WRITTEN TASK: Quote the portion of the pigeon nest thread starting at "Suggestions, anybody? Last" and ending at "at all possible.".

# Possible need to move nests, seeking advice



## brownbat (Aug 22, 2007)

After research and consideration, my employer ordered the blunt spikes and quick drying spike adhesive from Bird-Barrier, as endorsed by The Humane Society of the United States. (I called and spoke with someone at HSUS to confirm.) We will have this humane and safe deterrent installed high above the front door to our business next week. 
There is a partially covered iron grid work that spans between two buildings, seven stories up. The pigeons, alas, chose to roost on the I-beams directly above the entrance to our main building. They are welcome to roost anywhere else on the expansive covered grid....just not where they are now because the droppings are falling on customers' heads and the maintenance team has to scrub the sidewalk and awning every morning .

So here's my concern. What if there are babies or active nests up on the I-beams that are involved in the installation? Can the nests be relocated to other, nearby I-beams? What if I provided baskets to the installer? Could he glue the baskets to the nearby I-beams and place the nests (or babies) in them?

This situation is a little bizarre because the birds are so high up in a dark covered space that nobody can get a good look at them, Our highrise property is having its windows washed next week and, while the professional window washers are there with all of their safety gear and a lift truck, we are asking them to help us with the spike installation. Until a worker actually gets up there, we don't know what he's going to find.

Suggestions, anybody? Last year I rescued two juveniles who apparently had left their nests a little early. They were on the ground, but no adults were feeding them (They were, after all, 7 stories away from the nest) A rehabber was able to care for them until they could be placed with a nearby coop. But I'd much rather let the adult pigeons raise their own young if that's at all possible.

Please share your knowledge and experience to help ensure next week's spike installation is incident free and as gentle as possible for the birds. Thank you


----------



## spirit wings (Mar 29, 2008)

Usually pigeons do not like change of their nest, and will abandon them if moved, older squabs that are close to weaning may be ok, as the parent birds usually can find them because of their squeaking vocals when hungry and the drive to feed them is strong, and they are more mobile at that older age, but small ones not featherd or walking may be orphaned if things are changed.


----------



## brownbat (Aug 22, 2007)

oh dear.  If you want to see photos of the environment, I posted some in my album, Building Structure. The photos aren't very clear but they may help you understand why we are so unsure of what we are getting into.


----------



## spirit wings (Mar 29, 2008)

brownbat said:


> oh dear.  If you want to see photos of the environment, I posted some in my album, Building Structure. The photos aren't very clear but they may help you understand why we are so unsure of what we are getting into.


I have no experience with tall buildings, too bad superman is not real, but if you do save a few young ones, then that will be a real feat from the pictures. Are they letting rehabbers go up and look before hand.?

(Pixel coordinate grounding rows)
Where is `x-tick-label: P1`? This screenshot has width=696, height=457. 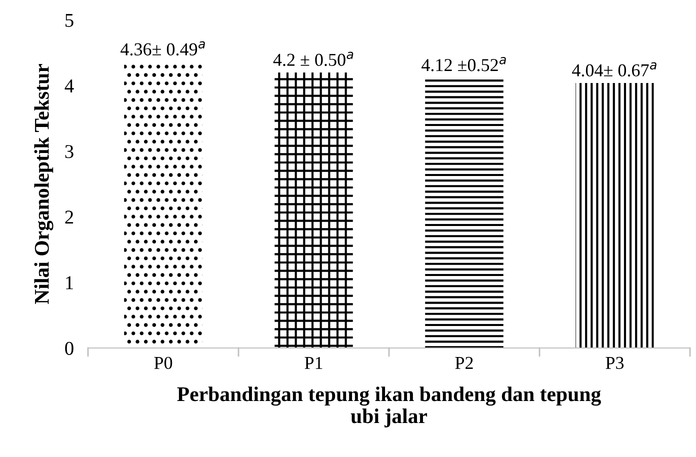
x-tick-label: P1 is located at coordinates (313, 362).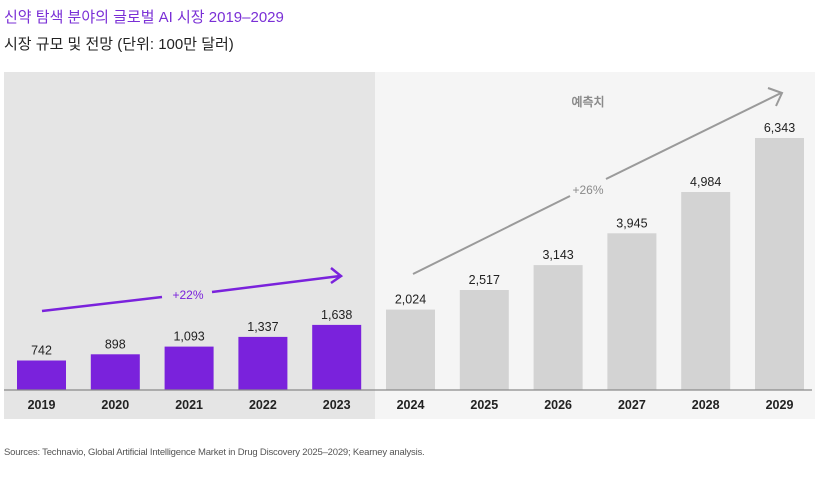 The image size is (827, 480). What do you see at coordinates (484, 340) in the screenshot?
I see `bar-2025` at bounding box center [484, 340].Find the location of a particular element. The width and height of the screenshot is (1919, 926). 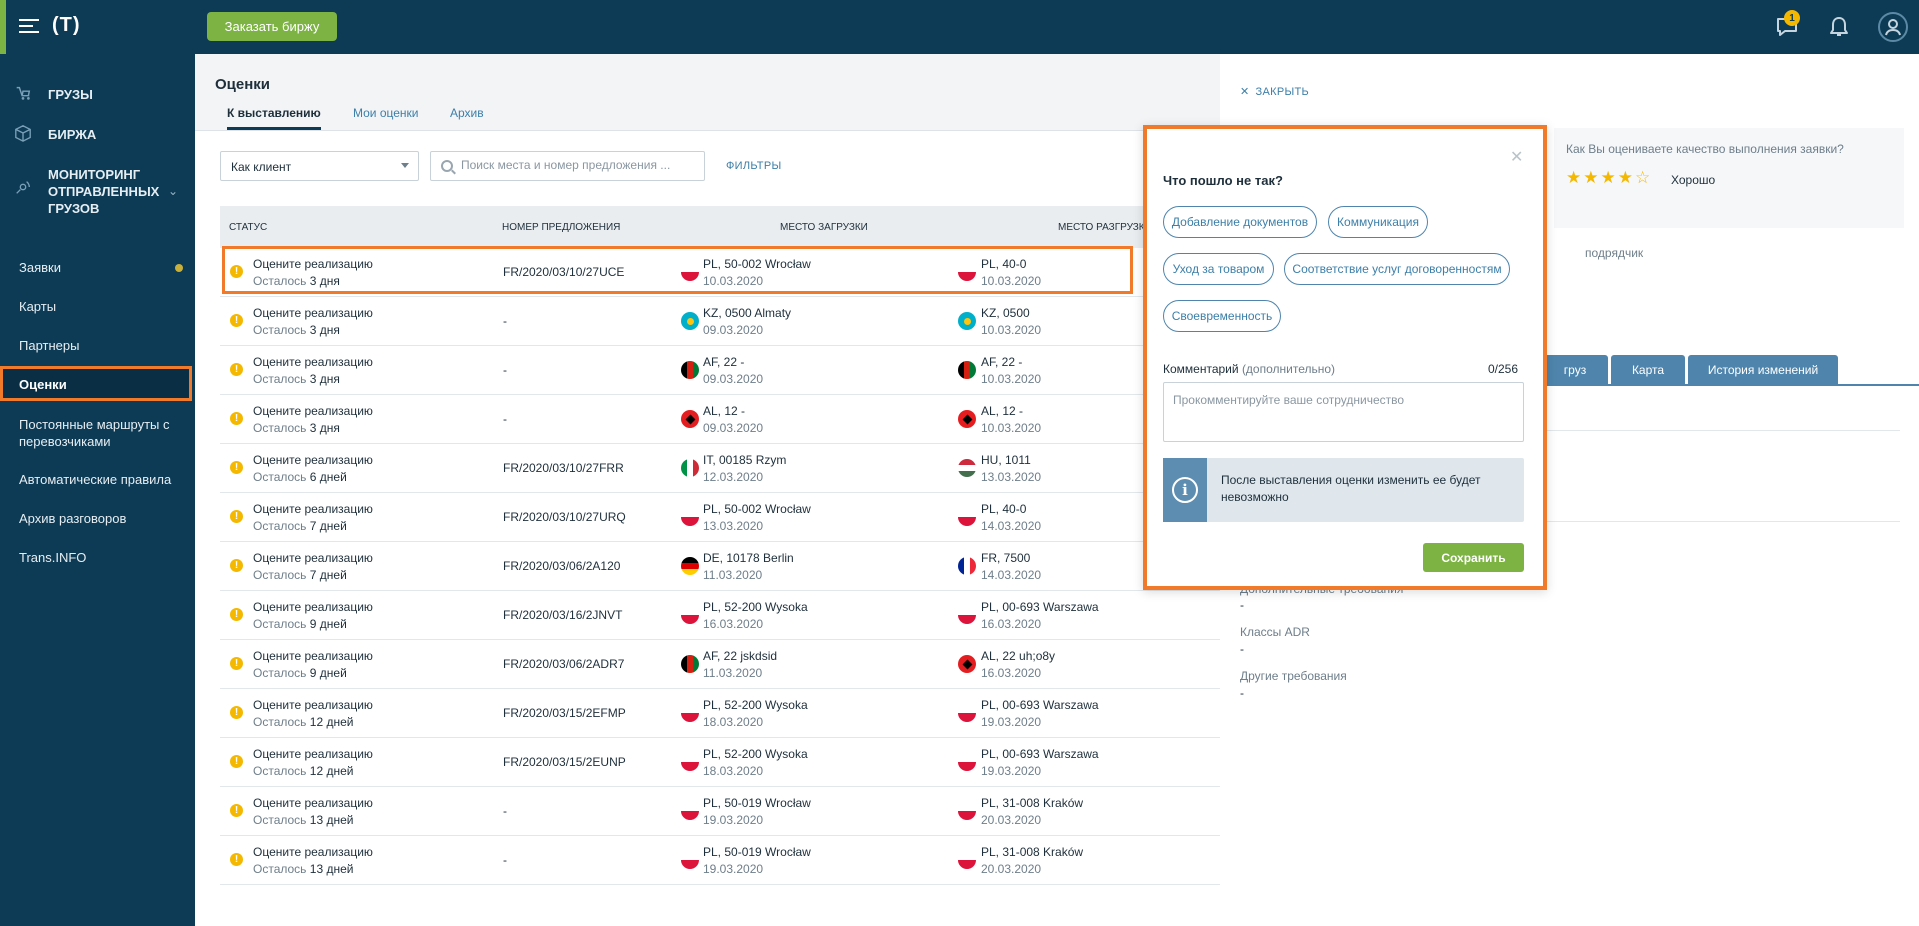

sidebar-item-ratings: Оценки is located at coordinates (43, 384).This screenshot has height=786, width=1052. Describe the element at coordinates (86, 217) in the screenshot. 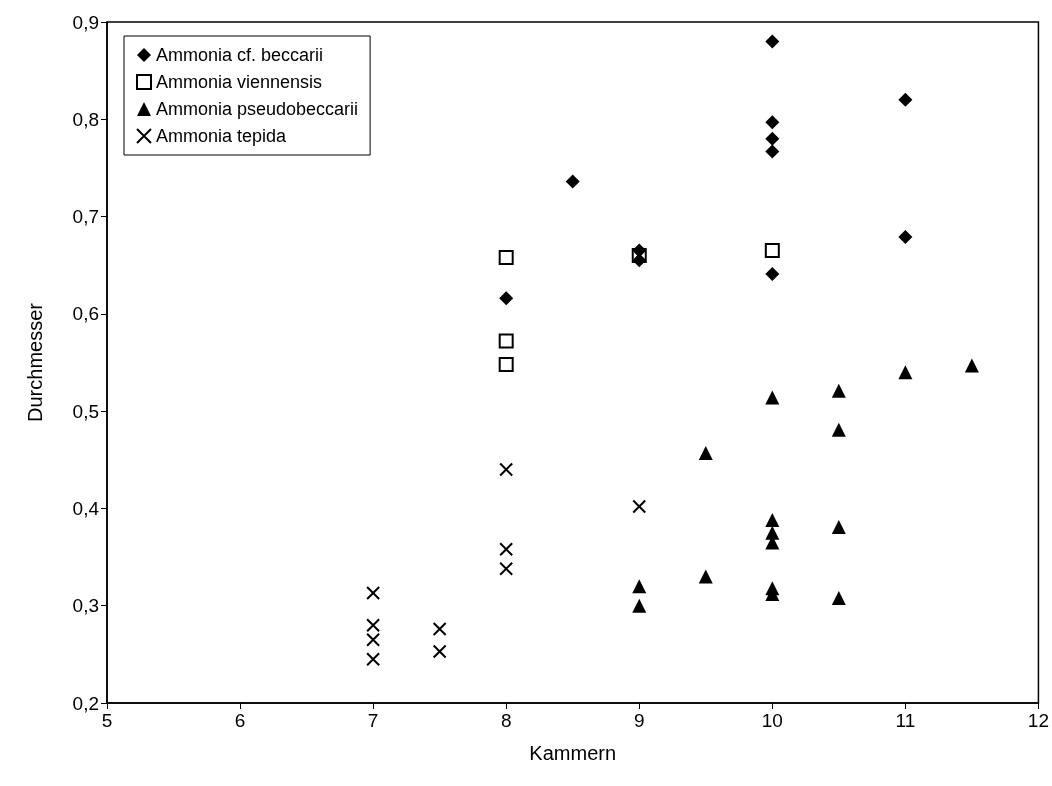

TASK OUTPUT:
Suggestions, anybody? Last year I rescued two juveniles who apparently had left their nests a little early. They were on the ground, but no adults were feeding them (They were, after all, 7 stories away from the nest) A rehabber was able to care for them until they could be placed with a nearby coop. But I'd much rather let the adult pigeons raise their own young if that's at all possible.